Kletskoppen – Dutch Almond Lace Cookies
Kletskoppen are a delightfully crisp lace cookie, made with almonds. They’re popular in both Belgium and Holland. I love dunking them in a cup of hot coffee!
In Holland (Dutch), the name of these cookies means chatterheads, but in Belgium (Flemish), the name is colloquially used to mean Bald heads, which always makes me laugh. They are traditionally a Dutch biscuit, though, so I guess their translation is correct!
But name aside, these crunchy cookies are delicious. The last time I was in Belgium, I got them from the Albert Heijn supermarket, but now I’m back home I’ve got to make them myself!
They’re a bit like brandy snaps but with the addition of cinnamon and sliced almonds. They have a great crunch and caramelized flavor. You can make them easily at home, you’ll just need to pay attention to your oven to make sure they’re baked to perfection!
Ingredients
Here’s what you need for kletskoppen.
- Butter: Provides the rich, buttery foundation of the cookie.
- Sugar: Caramelizes during baking and it gives the cookies its crisp texture.
- Flour: A little bit for structure.
- Almonds: Slivered or sliced. I like slivered best because it adds better texture.
- Cinnamon: Adds a warm spice note.
Method
Mix butter and sugar with an electric mixer until light and fluffy. Add in the flour, cinnamon, chopped almonds and water.
Stir the mixture into a soft dough.
Drop small balls of the dough, around 1/2 – 3/4 inch wide onto a baking sheet lined with parchment paper.
These cookies will spread a lot, so leave a lot of space between them.
Bake in a preheated oven until the cookies are thin and golden brown, taking care not to burn them. The edges will brown more than the middles.
Let them to cool on the baking tray for a few minutes before transferring to a wire rack to cool completely. They will crisp up as they cool.
Serve Kletskoppen with coffee or tea, or use them as a decorative element in desserts.
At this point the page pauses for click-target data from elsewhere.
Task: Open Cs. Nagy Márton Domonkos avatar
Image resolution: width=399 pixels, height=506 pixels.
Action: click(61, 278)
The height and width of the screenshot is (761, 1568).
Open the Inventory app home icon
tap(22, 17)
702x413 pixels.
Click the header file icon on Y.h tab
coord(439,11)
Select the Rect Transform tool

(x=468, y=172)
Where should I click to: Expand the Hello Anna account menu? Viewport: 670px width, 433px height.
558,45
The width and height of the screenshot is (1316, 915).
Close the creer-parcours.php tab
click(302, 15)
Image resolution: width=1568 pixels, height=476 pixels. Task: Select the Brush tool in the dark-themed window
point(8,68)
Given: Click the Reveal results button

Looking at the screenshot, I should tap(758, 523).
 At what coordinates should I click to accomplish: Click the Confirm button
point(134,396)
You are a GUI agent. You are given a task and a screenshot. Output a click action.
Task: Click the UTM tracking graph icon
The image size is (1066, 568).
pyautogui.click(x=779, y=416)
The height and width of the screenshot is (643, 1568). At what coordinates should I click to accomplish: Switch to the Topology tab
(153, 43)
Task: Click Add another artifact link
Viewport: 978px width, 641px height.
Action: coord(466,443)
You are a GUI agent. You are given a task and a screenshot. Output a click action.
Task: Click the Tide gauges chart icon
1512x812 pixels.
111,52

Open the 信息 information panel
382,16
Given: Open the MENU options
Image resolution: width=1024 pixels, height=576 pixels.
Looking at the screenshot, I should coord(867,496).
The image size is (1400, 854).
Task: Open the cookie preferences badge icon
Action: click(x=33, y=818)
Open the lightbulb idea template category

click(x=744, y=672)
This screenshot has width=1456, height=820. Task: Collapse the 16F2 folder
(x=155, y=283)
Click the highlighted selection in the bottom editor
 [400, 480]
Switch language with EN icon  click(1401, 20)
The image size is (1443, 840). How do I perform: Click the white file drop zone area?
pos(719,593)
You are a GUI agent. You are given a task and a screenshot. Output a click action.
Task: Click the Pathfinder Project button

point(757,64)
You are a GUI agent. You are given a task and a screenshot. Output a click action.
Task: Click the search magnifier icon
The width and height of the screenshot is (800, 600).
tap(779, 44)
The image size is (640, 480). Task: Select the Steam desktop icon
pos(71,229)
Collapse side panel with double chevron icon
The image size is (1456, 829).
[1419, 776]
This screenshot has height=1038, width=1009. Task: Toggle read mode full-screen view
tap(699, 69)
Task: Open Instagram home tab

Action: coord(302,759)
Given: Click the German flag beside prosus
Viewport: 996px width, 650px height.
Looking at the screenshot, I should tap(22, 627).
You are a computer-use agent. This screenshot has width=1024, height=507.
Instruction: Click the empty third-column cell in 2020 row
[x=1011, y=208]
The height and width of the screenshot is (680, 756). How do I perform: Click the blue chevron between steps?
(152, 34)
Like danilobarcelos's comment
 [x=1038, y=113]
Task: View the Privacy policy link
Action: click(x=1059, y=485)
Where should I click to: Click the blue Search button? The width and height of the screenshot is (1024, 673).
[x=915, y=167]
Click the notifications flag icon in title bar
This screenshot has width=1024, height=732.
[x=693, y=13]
Store in an airtight container to maintain their crispness. I think they get better in taste as the days go on!
Variations and uses
Here are some ideas for these delicious crunchy dutch almond lace cookies
- Chocolate-Dipped Kletskoppen: Dip half of each cooled cookie in melted chocolate.
- Ice Cream Sandwiches: Use two Kletskoppen with a scoop of your favorite ice cream in between.
- Crumbed Topping: Crush them and sprinkle over ice creamfor a bit of caramelly crunch.
For another Dutch recipe, try this Boterkoek or Dutch apple cake!
Kletskoppen Cookies
Ingredients
- 75 g unsalted butter
- 250 g granulated sugar
- 3/4 tsp ground cinnamon
- 1/2 tsp salt
- 60 g water
- 125 g all-purpose flour
- 75 g slivered almonds
Instructions
- Preheat the oven to 350°F (180°C) and line a baking sheet with parchment paper.
- Mix butter and sugar with an electric mixer until light and fluffy. Add in the flour, cinnamon, chopped almonds and water. Stir the mixture into a soft dough.
- Drop small balls of the dough, around 1/2 – 3/4 inch wide onto the baking sheet. These cookies will spread a lot, so leave around 5 inches space between them.
- Bake in a preheated oven until the cookies are thin and golden brown, taking care not to burn them. The edges will brown more than the middles. This can take 10-15 minutes depending on your oven. The cookies need to baked through enough so they become crisp not chewy, but don't let them burn. If they're browning too fast, you might need to turn down the oven slightly.
- After baking, let them to cool on the baking tray for a few minutes before transferring to a wire rack to cool completely. They will crisp up as they cool.
- Store in an airtight container to maintain their crispness. They taste even better as the days go on!